**What this task involves:** Report each line from the data below that holds the word "paragraph".

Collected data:
- - - - - - -

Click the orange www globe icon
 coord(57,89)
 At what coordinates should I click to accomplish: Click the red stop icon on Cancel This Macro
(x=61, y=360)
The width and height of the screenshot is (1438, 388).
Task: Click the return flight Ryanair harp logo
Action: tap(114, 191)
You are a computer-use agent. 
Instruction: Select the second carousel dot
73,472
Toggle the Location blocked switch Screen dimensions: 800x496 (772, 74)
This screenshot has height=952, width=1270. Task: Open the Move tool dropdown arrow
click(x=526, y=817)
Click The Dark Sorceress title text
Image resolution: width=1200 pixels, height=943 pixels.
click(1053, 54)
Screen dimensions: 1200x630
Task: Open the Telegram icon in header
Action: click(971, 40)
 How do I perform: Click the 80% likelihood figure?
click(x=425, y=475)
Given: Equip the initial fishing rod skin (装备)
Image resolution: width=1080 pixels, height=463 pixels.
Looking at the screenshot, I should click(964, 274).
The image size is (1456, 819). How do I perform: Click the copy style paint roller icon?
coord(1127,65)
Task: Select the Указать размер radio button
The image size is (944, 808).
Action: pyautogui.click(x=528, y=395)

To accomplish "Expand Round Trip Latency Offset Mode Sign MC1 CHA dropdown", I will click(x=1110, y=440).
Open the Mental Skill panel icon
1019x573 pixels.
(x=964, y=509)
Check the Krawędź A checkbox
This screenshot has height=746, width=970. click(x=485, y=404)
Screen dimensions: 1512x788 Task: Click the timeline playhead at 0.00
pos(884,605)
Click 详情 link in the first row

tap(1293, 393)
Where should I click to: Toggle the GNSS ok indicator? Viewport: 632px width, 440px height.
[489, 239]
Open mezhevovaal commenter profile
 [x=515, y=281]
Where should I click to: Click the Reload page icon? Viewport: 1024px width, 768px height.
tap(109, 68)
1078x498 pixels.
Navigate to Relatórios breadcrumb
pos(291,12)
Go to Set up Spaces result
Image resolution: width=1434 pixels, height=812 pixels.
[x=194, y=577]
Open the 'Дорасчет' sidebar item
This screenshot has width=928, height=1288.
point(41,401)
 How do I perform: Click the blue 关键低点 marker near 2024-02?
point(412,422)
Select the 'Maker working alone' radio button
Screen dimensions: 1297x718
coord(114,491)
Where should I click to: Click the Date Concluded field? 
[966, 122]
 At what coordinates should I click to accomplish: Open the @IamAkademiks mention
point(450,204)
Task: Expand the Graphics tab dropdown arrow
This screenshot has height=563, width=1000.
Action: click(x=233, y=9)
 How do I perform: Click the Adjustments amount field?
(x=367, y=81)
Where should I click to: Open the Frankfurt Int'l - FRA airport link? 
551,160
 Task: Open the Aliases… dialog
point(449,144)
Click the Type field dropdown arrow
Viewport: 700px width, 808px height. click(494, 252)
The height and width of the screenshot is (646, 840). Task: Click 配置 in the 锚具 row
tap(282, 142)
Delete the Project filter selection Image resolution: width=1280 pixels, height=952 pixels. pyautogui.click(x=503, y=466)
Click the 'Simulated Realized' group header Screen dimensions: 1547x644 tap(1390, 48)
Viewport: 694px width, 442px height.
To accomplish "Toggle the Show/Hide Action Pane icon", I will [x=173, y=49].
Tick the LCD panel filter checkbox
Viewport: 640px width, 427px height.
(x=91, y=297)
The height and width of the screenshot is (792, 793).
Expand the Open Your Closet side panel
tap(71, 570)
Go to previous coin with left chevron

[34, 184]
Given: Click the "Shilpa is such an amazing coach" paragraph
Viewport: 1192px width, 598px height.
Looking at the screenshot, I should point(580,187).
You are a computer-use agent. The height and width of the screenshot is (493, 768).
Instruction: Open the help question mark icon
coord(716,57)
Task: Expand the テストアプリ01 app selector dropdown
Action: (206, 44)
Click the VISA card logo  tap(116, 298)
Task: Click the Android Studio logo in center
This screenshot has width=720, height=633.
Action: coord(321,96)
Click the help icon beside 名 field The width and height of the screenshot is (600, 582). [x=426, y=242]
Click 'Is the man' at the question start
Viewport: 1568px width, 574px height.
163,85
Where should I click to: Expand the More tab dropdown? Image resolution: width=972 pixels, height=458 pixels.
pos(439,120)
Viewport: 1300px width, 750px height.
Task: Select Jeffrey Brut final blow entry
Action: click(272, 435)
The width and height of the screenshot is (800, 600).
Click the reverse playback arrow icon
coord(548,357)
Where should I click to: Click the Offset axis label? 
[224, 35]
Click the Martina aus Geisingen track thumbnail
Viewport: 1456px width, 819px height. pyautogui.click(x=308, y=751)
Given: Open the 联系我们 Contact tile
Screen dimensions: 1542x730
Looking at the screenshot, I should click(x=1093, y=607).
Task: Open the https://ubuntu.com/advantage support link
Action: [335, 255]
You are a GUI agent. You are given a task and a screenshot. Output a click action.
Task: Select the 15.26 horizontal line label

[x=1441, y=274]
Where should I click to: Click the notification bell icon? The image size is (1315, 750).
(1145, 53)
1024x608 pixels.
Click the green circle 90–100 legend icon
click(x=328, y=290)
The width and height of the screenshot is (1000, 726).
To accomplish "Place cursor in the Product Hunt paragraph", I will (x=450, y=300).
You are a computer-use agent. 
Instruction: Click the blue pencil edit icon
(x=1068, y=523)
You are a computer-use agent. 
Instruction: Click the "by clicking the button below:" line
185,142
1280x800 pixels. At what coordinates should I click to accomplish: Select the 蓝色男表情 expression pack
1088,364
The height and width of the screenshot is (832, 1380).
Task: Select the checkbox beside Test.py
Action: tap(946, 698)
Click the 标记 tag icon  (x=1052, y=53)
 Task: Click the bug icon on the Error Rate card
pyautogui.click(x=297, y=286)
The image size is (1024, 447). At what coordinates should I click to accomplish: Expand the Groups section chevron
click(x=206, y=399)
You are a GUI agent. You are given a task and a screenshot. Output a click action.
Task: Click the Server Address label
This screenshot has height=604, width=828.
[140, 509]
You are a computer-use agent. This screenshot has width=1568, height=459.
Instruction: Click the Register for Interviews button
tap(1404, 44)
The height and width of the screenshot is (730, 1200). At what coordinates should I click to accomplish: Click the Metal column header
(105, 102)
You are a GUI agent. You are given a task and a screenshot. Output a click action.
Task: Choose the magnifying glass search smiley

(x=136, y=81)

- - - - - - -

**Output:**
Given: Click the "Shilpa is such an amazing coach" paragraph
To accomplish "Place cursor in the Product Hunt paragraph", I will (x=450, y=300).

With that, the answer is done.